L’un des reproches principal que l’on pourrait faire à propos de Zoom, c’est que la plateforme utilisait un chiffrement point à point (P2PE) et non un chiffrement de bout en bout (E2EE).
E2EE vs. P2PE
À première vue, les deux systèmes peuvent sembler similaires car tous deux chiffrent les données que les utilisateurs échangent. Mais avec le chiffrement P2PE, le serveur peut avoir accès aux messages des utilisateurs alors que le chiffrement E2EE chiffre les informations sur le dispositif de l’expéditeur et les déchiffre uniquement sur celui du destinataire. Cependant, cela peut également créer des problèmes, et c’est sur ces derniers que les développeurs de Zoom se sont centrés lors de la conférence :
- Les cybercriminels peuvent s’infiltrer dans le serveur, voler les clés de chiffrement qui y sont stockées et participer à des réunions en tant que vrais invités ou bien usurper leurs messages ;
- Des employés opportunistes du fournisseur de Cloud ou de Zoom lui-même peuvent avoir accès aux clés et voler les données des utilisateurs.

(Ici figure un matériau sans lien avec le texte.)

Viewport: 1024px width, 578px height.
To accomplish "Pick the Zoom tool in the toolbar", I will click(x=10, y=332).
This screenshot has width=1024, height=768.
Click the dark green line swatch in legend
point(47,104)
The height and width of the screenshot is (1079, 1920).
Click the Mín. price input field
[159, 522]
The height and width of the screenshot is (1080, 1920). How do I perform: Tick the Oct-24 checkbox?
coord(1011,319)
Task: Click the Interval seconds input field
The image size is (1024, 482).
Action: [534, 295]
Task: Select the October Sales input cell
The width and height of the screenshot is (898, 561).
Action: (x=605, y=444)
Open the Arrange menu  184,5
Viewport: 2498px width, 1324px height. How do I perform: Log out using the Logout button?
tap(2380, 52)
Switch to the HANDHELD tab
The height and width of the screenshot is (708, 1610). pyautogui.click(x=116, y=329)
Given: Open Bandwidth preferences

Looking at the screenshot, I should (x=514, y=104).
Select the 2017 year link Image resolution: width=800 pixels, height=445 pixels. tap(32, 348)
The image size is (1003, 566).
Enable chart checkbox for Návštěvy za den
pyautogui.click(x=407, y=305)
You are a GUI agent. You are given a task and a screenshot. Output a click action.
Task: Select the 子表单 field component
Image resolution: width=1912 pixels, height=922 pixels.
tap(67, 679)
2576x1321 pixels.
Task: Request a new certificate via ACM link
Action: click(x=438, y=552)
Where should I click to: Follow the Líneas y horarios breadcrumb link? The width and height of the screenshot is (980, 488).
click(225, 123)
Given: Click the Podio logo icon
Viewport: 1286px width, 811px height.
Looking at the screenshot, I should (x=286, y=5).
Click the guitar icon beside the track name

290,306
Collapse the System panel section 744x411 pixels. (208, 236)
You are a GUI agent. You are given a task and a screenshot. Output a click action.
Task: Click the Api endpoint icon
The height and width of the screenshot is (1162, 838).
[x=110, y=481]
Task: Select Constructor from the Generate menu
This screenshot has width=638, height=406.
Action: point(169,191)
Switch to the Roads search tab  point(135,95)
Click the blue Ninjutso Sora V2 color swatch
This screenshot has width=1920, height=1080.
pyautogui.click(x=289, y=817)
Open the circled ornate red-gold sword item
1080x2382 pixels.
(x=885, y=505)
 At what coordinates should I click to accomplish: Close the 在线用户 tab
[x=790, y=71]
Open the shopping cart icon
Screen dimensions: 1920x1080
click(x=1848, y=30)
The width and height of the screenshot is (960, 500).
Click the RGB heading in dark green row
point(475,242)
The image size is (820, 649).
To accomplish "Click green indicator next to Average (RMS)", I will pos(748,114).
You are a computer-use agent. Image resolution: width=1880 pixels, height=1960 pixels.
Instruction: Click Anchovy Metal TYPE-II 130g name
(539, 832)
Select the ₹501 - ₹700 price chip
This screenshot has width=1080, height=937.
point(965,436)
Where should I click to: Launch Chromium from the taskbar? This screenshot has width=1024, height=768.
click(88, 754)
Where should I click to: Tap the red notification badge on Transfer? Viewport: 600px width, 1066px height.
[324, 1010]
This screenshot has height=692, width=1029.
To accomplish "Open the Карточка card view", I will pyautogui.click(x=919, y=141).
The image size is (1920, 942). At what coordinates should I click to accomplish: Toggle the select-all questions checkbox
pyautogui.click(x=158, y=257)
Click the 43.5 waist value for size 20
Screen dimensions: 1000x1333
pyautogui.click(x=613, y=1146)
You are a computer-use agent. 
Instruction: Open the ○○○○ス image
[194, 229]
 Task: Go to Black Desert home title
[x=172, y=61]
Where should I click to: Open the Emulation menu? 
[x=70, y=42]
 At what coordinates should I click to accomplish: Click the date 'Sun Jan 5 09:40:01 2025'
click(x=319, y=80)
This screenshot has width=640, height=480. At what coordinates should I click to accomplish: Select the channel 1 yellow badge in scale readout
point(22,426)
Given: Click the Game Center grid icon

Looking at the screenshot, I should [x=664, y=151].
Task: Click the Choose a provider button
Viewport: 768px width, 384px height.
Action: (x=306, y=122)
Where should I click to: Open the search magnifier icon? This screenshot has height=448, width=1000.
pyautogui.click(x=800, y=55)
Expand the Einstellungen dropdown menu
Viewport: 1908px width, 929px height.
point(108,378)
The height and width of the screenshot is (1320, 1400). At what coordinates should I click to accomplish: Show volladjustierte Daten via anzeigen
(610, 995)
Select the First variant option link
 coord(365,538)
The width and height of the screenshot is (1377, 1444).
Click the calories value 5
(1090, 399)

Personne ne veut que leurs conversations privées avec la famille ou des amis et surtout les conversations secrètes d’affaires soient rendues publiques. De plus, si un pirate informatique devait utiliser les clés volées pour espionner passivement les utilisateurs, ce serait très difficile à détecter.
Avec le chiffrement E2EE, vous n’avez pas ce problème car ce procédé stocke les clés uniquement sur le dispositif de l’utilisateur. Cela signifie que si quelqu’un pirate le serveur, l’intrus ne pourrait pas écouter clandestinement les visioconférences.
Naturellement, de nombreux utilisateurs attendaient depuis longtemps que Zoom passe au chiffrement E2EE qui avait déjà été adopté par de nombreuses applications de messagerie.
Le chiffrement de bout en bout sur Zoom à l’heure actuelle
Les développeurs ont écouté les critiques et ont pris des mesures afin d’améliorer la sécurité de la plateforme en intégrant même le chiffrement E2EE.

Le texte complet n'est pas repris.